Bei der VVD bin ich gelandet, weil ich mir vor kurzem einen neuen VW gekauft habe. Da ich über die Volkswagen-Bank finanziere, hat man mir über das Autohaus die sogenannte „Prämie liegt“ angeboten, was heißt, dass 30% der Versicherungsprämie die Volkswagen-Bank übernimmt. Dies bedeutet bei mir, statt 900 Euro im Jahr nur noch 600 Euro, monatl. ca. 58 Euro (Bei Vollkasko mit 300 Euro Selbstbeteiligung, Teilkasko mit 150 Euro Selbstbeteiligung). Wer sagt bei 300 Euro Ersparnis im Jahr schon Nein. Der Vorteil von Prämie light ist auch noch, dass man bei einem Schadensfall die Prozente nicht erhöht bekommt, zumindest solange, wie die Autofinanzierung läuft. Außerdem wollte ich den „Papierkram“ gleich komplett vor Ort im Autohaus klären, da kam mir das Angebot eigentlich gerade recht.

Wie es dann manchmal im Leben läuft, hatte ich natürlich gleich 2 Wochen später einen Schaden an meinem neuen Auto, leider selbst verursacht. Also bin ich dann gleich ins Autohaus gegangen, wo ich das Auto gekauft habe. Dort bekam ich gleich ein Formular zur Schadensmeldung, welches ich ausgefüllt an die VVD gefaxt habe. Soweit lief alles reibungslos.

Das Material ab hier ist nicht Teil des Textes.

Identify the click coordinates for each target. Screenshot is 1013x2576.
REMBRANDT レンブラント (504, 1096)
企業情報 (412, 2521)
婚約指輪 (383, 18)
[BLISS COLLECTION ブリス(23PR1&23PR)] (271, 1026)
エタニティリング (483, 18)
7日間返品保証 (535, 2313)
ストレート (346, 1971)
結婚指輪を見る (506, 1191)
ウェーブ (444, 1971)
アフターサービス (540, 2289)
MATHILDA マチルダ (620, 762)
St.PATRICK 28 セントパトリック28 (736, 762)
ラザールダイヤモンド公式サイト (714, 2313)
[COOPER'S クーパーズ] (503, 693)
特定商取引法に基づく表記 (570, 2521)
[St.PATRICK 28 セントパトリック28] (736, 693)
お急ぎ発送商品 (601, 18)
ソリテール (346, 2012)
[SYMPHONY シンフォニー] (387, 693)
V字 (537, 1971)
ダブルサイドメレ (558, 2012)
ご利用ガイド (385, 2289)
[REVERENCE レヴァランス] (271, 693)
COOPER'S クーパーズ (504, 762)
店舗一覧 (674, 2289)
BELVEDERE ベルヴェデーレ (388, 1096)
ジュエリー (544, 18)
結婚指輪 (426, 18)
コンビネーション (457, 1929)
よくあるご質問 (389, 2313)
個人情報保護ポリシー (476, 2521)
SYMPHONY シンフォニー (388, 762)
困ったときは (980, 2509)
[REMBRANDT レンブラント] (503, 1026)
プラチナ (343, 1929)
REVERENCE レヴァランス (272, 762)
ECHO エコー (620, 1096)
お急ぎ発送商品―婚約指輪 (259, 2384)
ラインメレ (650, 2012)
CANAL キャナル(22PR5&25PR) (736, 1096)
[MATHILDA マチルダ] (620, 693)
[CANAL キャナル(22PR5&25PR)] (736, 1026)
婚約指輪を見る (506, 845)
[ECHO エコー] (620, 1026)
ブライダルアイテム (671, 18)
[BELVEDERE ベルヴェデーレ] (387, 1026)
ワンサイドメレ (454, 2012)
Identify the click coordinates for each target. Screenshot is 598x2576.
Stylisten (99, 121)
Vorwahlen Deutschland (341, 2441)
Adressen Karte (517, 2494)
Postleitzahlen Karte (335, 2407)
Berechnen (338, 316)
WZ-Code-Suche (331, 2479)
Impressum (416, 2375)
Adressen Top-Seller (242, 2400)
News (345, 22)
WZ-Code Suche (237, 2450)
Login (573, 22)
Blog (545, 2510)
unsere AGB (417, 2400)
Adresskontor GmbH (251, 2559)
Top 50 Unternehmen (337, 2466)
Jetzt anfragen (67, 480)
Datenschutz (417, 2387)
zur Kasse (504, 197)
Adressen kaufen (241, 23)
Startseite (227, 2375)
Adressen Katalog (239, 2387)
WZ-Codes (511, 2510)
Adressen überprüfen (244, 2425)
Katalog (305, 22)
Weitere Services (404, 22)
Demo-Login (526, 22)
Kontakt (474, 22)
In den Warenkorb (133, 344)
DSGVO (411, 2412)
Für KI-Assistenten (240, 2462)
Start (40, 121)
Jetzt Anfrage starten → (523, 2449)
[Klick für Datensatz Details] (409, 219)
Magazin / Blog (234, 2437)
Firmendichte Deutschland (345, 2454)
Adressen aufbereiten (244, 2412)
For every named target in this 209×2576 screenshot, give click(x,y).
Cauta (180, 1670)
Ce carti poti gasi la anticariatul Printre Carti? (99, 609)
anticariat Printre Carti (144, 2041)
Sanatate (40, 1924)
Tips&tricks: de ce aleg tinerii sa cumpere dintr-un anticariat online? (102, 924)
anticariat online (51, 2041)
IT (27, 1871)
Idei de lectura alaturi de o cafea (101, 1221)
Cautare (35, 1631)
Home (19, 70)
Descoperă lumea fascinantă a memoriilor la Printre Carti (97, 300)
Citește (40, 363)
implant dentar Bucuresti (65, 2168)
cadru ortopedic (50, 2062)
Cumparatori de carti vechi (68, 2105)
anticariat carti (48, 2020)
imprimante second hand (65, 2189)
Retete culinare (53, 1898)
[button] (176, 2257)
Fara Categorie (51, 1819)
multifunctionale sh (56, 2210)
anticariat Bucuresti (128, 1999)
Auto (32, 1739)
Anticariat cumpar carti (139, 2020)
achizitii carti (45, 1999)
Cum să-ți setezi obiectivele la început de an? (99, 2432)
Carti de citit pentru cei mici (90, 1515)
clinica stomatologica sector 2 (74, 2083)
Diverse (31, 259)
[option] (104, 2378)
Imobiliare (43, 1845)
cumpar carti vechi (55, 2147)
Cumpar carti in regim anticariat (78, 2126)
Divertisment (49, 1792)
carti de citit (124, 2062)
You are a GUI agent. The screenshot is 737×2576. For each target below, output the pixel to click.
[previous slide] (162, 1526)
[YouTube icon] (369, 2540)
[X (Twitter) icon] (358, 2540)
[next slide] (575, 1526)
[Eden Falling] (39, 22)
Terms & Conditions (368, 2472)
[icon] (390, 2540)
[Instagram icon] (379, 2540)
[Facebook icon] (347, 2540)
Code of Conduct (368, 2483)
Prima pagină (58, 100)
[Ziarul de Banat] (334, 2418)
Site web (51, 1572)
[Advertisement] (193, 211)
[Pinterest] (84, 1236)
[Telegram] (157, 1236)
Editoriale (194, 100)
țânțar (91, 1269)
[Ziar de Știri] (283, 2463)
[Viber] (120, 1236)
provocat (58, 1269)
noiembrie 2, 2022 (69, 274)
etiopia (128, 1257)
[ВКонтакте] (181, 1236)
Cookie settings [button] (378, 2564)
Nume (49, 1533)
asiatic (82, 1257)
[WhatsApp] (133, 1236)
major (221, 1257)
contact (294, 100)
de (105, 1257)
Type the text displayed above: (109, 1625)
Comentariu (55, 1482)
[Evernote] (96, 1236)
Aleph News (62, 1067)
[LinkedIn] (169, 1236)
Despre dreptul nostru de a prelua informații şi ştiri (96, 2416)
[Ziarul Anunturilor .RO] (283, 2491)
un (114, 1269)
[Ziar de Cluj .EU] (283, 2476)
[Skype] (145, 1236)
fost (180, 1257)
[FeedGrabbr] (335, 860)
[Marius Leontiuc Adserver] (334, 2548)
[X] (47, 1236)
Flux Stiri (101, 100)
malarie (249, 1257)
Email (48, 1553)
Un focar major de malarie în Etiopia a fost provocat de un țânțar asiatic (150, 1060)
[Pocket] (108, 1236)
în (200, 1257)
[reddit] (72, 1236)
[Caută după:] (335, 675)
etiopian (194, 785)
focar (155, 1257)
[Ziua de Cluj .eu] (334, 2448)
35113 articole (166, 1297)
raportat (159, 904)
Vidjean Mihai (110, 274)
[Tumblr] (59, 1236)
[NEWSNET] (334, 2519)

Die Woche drauf, bekam ich dann von der VVD Bescheid, man werde den Schaden nicht übernehmen, da grobe Fahrlässigkeit vorliege. Waasss? Jetzt verstand ich die Welt nicht mehr, ich hatte lediglich vergessen die Handbremse anzuziehen und das sollte nun grobe Fahrlässigkeit sein? Man stellte es wirklich so hin, als ob ich den Schaden mit purer Absicht verursacht hätte, an einem neuen 2 Wochen alten Auto. Fand ich gar nicht witzig. Für was habe ich dann eigentlich eine Vollkasko abgeschlossen, ja gerade für solche Fälle. Außerdem würden von mir überhaupt keine Unterlagen bzw. ein Versicherungsantrag vorliegen, so nach dem Motto: „Sind Sie bei uns überhaupt versichert?“ Ich hatte doch beim Autokauf direkt alles geklärt und alle wichtigen Dokumente abgegeben bzw. unterschrieben und eine Einzugsermächtigung erteilt. Wenn jetzt die VW-Dienste intern schlafen, kann ich ja schließlich nichts dafür. Außerdem hatte ich ja eine Deckungskarte erhalten.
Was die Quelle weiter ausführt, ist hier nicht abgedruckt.